Par la suite toutes les ruines archéologiques trouvées au cours de
nombre d’explorations menées à l’intérieur de la ville convergèrent
régulièrement dans le Musée et la première physionomie de l’agglomération
commença ainsi à se dessiner.
Mais la collection doit beaucoup de son lustre aux pièces découvertes
dans la nécropole romaine de Pian di Bezzo,
régulièrement explorée de 1927 jusqu’à 1939.
En raison du caractère extraordinaire et de l’état de conservation
de ses monuments funéraires imposants, il fut nécessaire d’augmenter
les espaces expositifs pour les placer à l’intérieur du Musée ;
ces espaces furent obtenus, même si de façon inadéquate par rapport
aux exigences, à l’intérieur
de l’édifice même, en occupant au fur et à mesure entre 1927 et
1950 toutes les pièces du rez-de-chaussée. Dans ces années le travail
de Traiano Finamore, Conservateur Honoraire du Musée jusqu’aux années
’70 fut extrêmement précieux, étant donné qu’il a dirigé toutes
les phases de la reconstitution et de la mise en musée des différents
monuments funéraires.
L’édifice, qui fut acquis par l’Etat en 1957 et prit le nom de
"Musée Archéologique de Sarsina", fut agrandi grâce
à la construction d’une nouvelle salle au rez-de-chaussée (actuelle
salle V) et grâce à l’occupation progressive du premier plan. Entre
1966 et 1976 le Musée fut aménagé à nouveau par Gino Vinicio
Gentili, Antonio Veggiani et Giancarlo Susini, auquel revint
notamment le mérite d’avoir étudié et interprété
constamment tout le patrimoine épigraphique de Sarsina, source primaire
pour la reconstitution de l’histoire politique et sociale de la ville.
Enfin, aux années ’80, toujours grâce à la coopération de la
Mairie de Sarsina, la Direction Générale des Biens Archéologiques de
la Région Emilie Romagne a mis en œuvre un autre agrandissement des
espaces expositifs (salle du mausolée de Rufo); ce réaménagement,
organisé sous la direction scientifique de Jacopo Ortalli, a permis de
reconstituer intégralement
les monuments funéraires romains les plus importants, précédemment
disloqués, en créant ainsi l’aménagement actuel des collections.
LES
FOUILLES DE PIAN DI BEZZO
Dans
l’histoire de l’archéologie de Sarsina la place d’honneur revient
sûrement aux fouilles qui ont mis au jour la nécropole romaine la plus
importante et l’une des plus significatives – en raison de la
typologie des monuments sépulcraux – de l’Italie du nord.

========

À faire - Reproduisez mot pour mot, dans le texte sur le musée de Sarsina, le passage qui va de « Enfin, aux années » jusqu'à « actuel des collections. ». Vous pouvez vous passer de ces entrées.

Entrées sur l'emplacement des éléments -
========

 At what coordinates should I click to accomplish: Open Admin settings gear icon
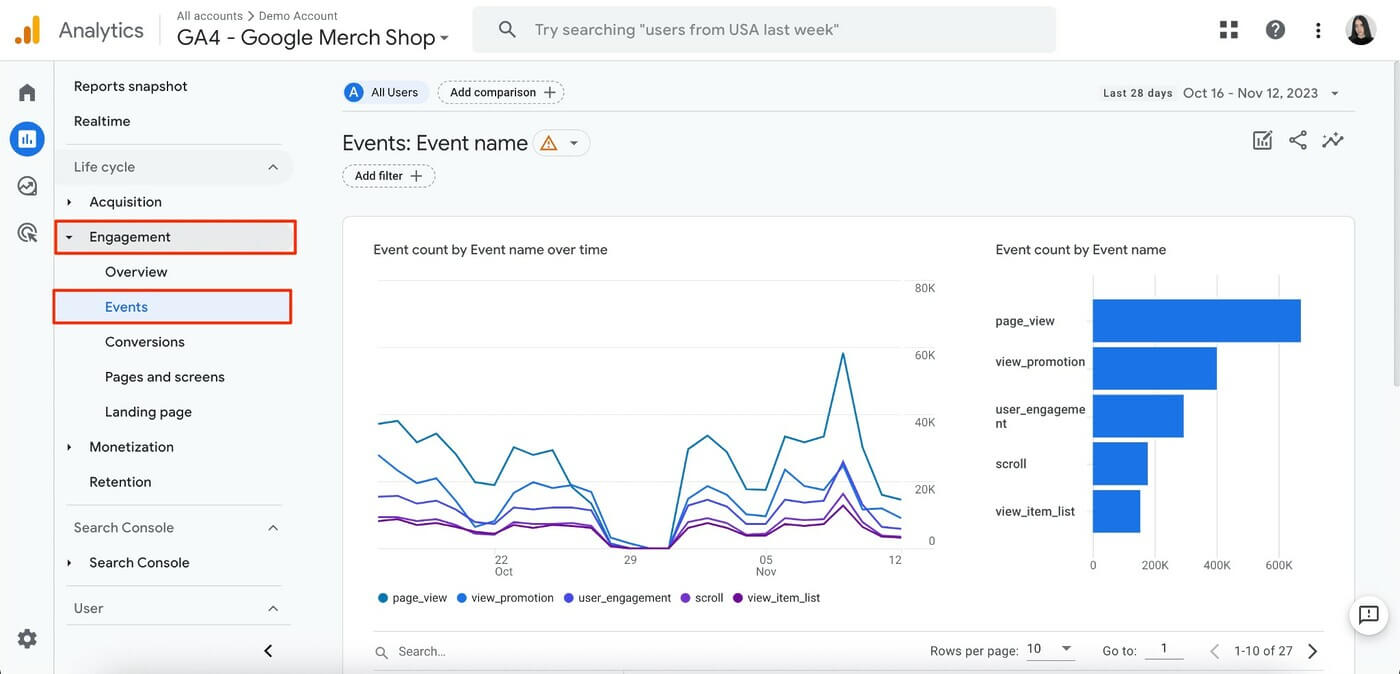pyautogui.click(x=27, y=639)
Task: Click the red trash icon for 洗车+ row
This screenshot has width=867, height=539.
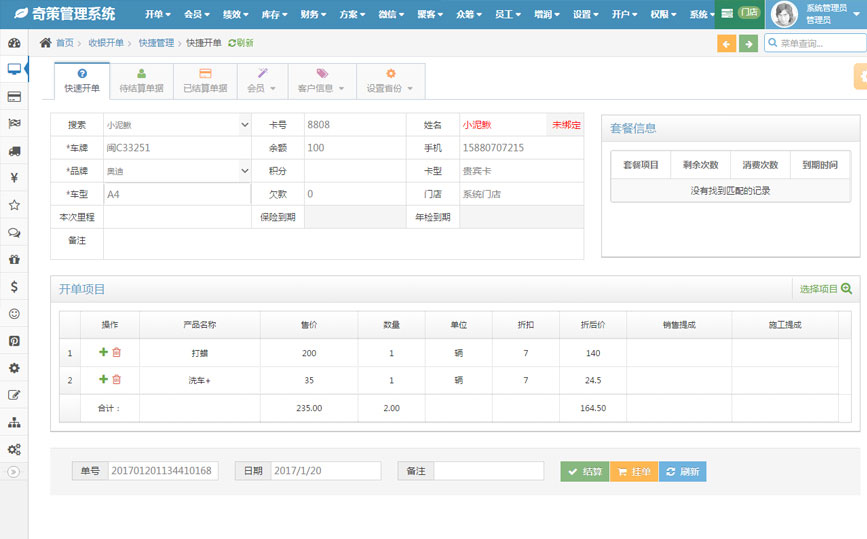Action: (x=116, y=380)
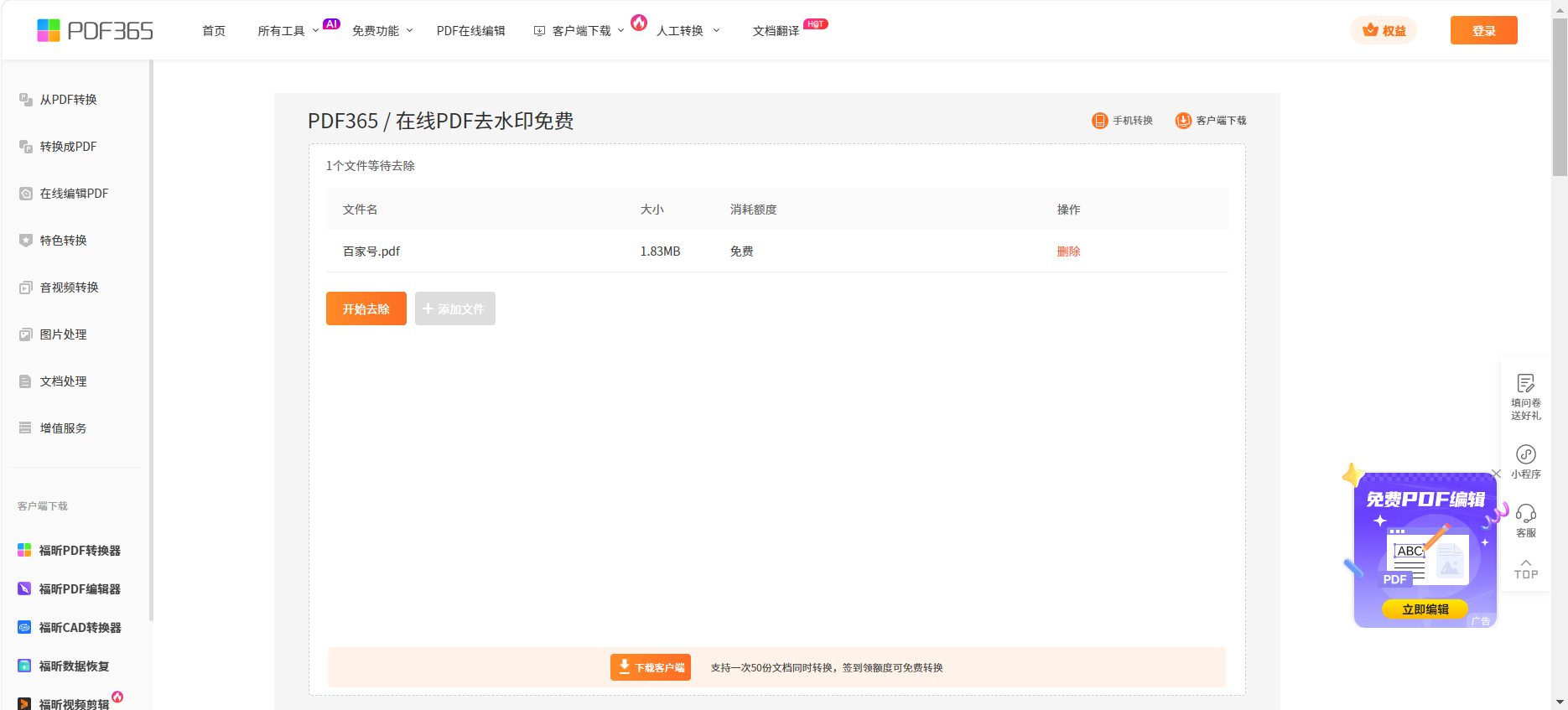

========

Réponse à l'exercice -
Enfin, aux années ’80, toujours grâce à la coopération de la
Mairie de Sarsina, la Direction Générale des Biens Archéologiques de
la Région Emilie Romagne a mis en œuvre un autre agrandissement des
espaces expositifs (salle du mausolée de Rufo); ce réaménagement,
organisé sous la direction scientifique de Jacopo Ortalli, a permis de
reconstituer intégralement
les monuments funéraires romains les plus importants, précédemment
disloqués, en créant ainsi l’aménagement actuel des collections.